Task details> With the pictures left out, restate every entry word for word.

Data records
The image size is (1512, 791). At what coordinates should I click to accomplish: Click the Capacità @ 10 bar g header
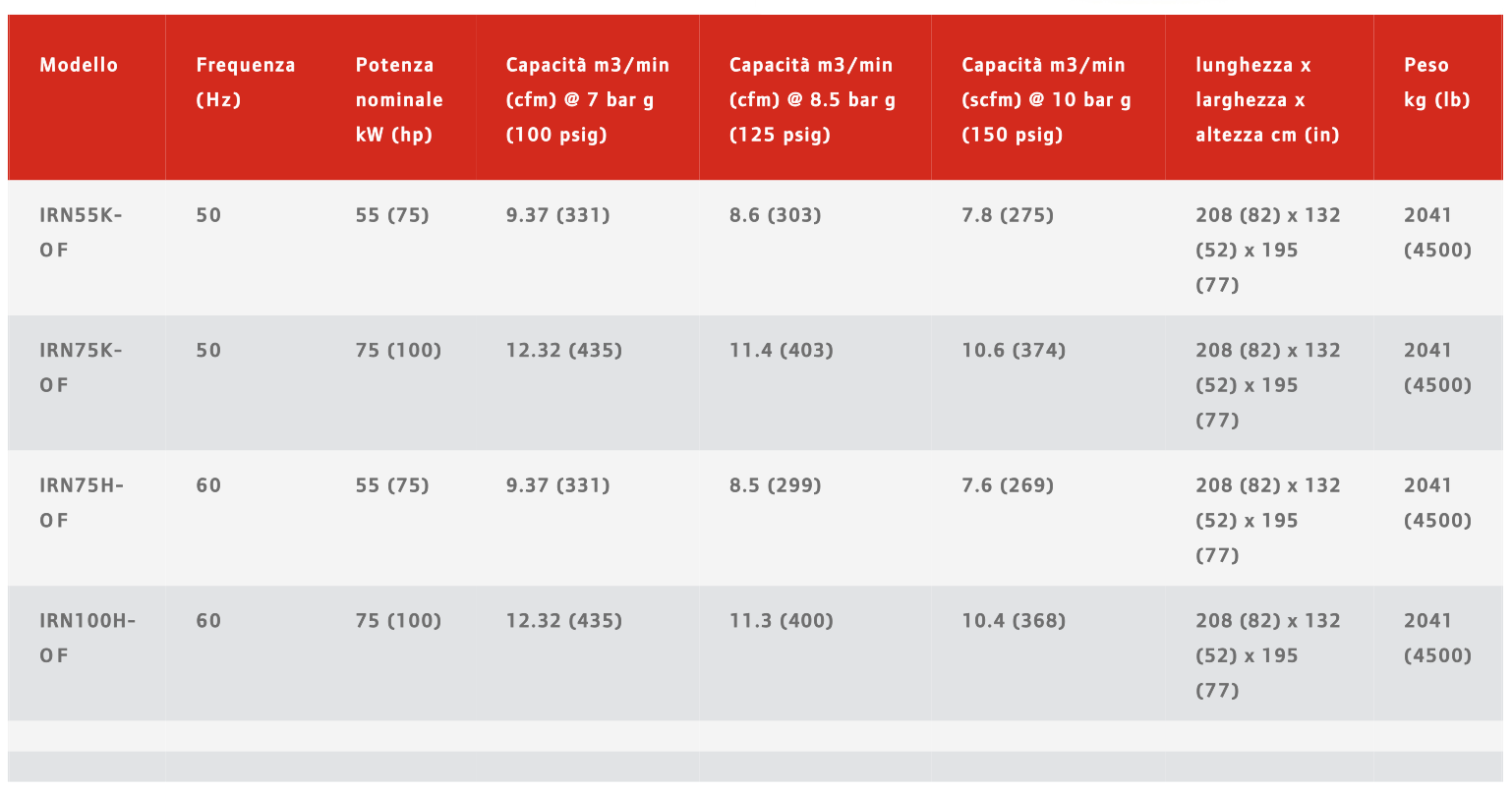[x=1045, y=99]
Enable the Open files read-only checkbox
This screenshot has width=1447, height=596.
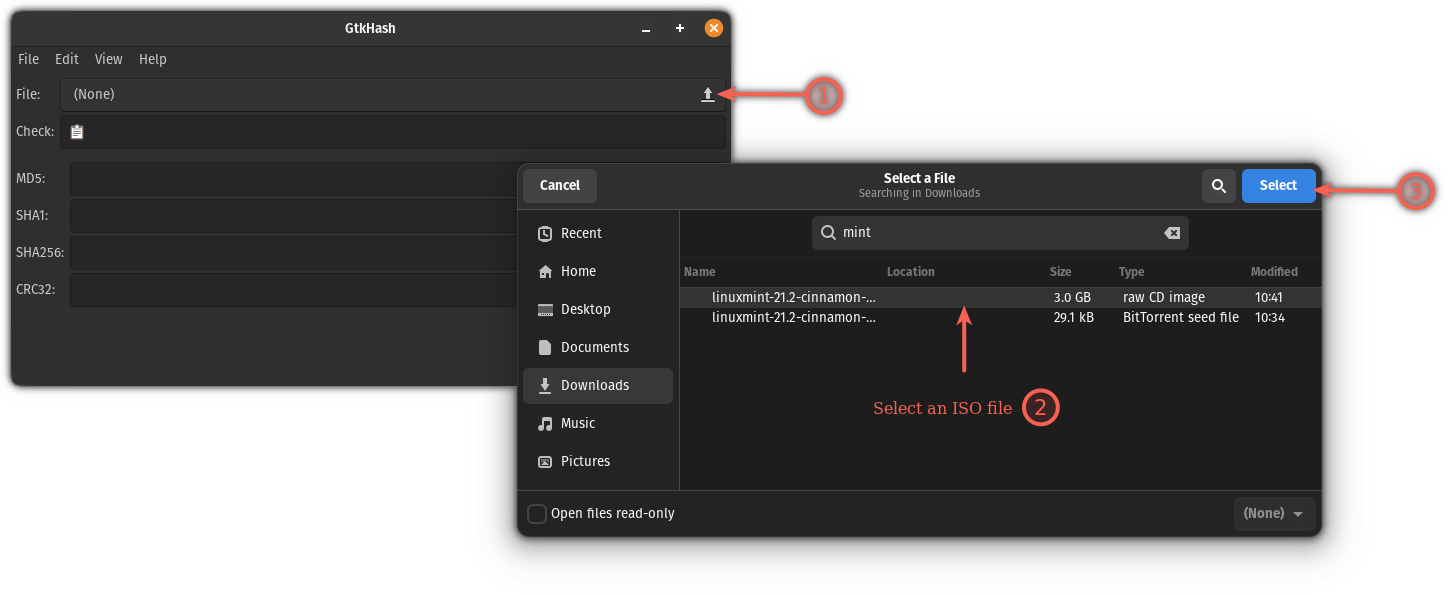point(537,513)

Expected answer>
The image size is (1512, 791). At what coordinates should I click to accomplish: Click the Capacità @ 10 bar g header
[x=1045, y=99]
Enable the Open files read-only checkbox
This screenshot has width=1447, height=596.
point(537,513)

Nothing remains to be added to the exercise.